- Born: 1961 (age 64–65)
- Education: National College of Arts, Royal College of Art
- Known for: Art critic, painting

= Quddus Mirza =

Pakistani artist

Quddus Mirza is a Pakistani art critic, artist, and art educator based in Lahore. As an art critic, his writings have been published in national and international newspapers and magazines.

==Early life and career==
Quddus Mirza was born in 1961. He graduated from National College of Arts, Lahore in 1986 and completed his post-graduate work at the Royal College of Arts London in 1991. He is known for his writings on Pakistani art and has developed an eye for art over the years.
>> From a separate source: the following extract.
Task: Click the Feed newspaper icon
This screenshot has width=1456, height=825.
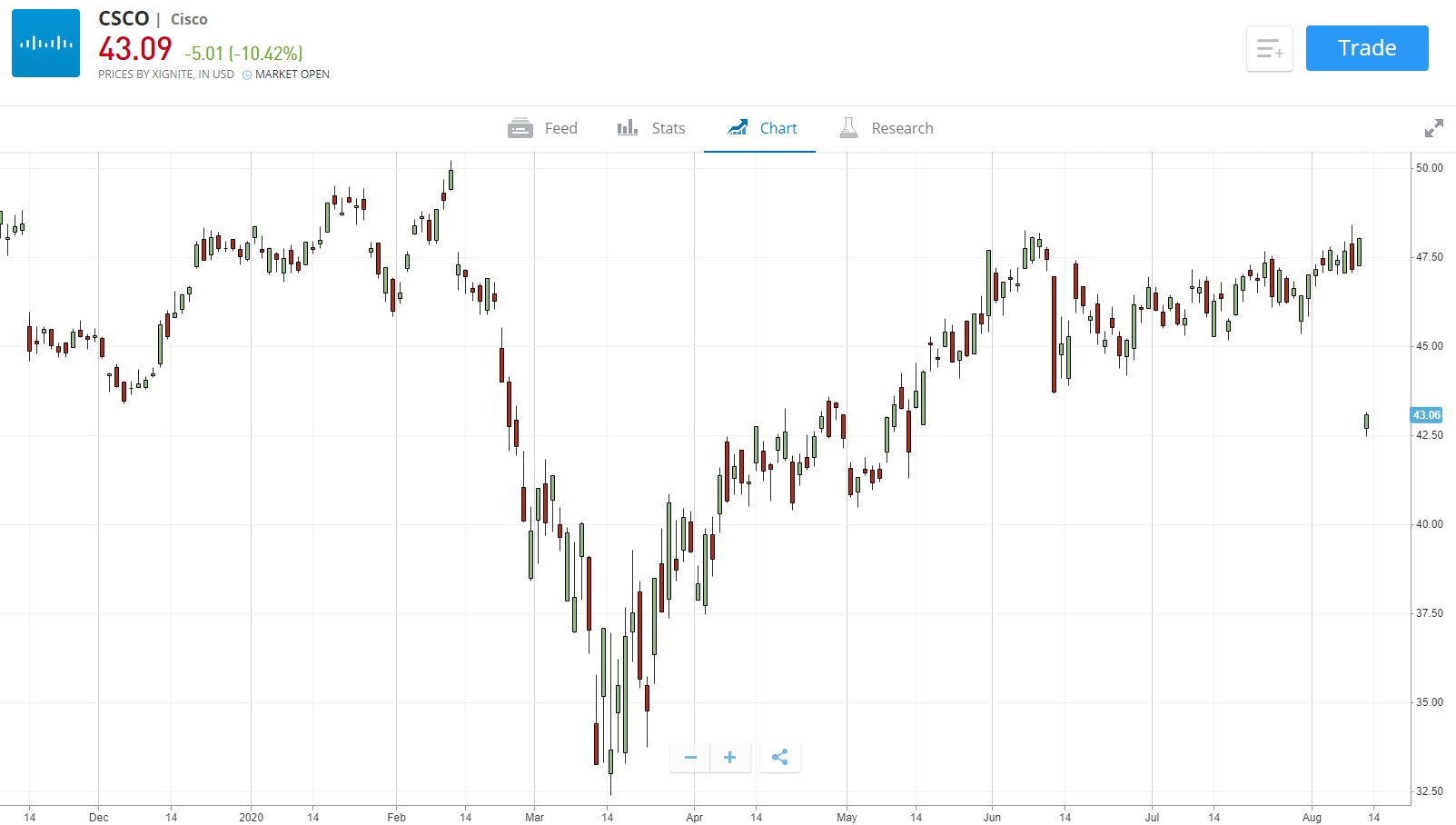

When asked to critique another artist's paintings or work on display at a gallery, he's very meticulous and spends at least ten minutes on each painting absorbing all the nuances. Later when he interviews the displaying artist, he is very tactful and respectful of the artist's sensibilities. He himself has a warm and relaxed attitude towards the artist and encourages him to open up and talk about his work.

Quddus Mirza is a professor and the head of Fine Arts Department, National College of Arts, Lahore, Pakistan in 2019.

==Art style==
Mirza’s own work deals with the issues of pictorial investigation. His paintings address the multiplicity of meaning by fusing the five senses of a viewer. He deliberately uses bright colors and paints with gestural and inlaid social and political intent. Mirza uses division of space and overlapping of brush strokes for effect. He paints basically images and ideas that deal with the political and social scene.
Quddus Mirza describes what art is in an interview, "The process of creativity is not targeted at an audience. It's about self-expression. Van Goh's work may be appreciated today but what would he care? Creativity is very self-oriented process. It's a way of exploring yourself".

==Writings==
Trained as a visual artist, Mirza has been writing on Pakistani art for over a decade now in many major newspapers and art magazines of Pakistan.

In his writings, Mirza analyzes the parallel between east and west. He has rejected the term Pakistani art. He said there is nothing that can be called Pakistani art; he says that more properly, such work should be called "art from Pakistan". His writings address the issues revolving around art and life. Being an art educator, Mirza also questions problems in art education, as well as the role of art galleries and institutions shaping and reshaping Pakistani art. In his writings, he examines the conventional trends of art in Pakistan, especially those initiated by modern miniaturists who transformed it for foreign curators due to the tastes of the art market in the West.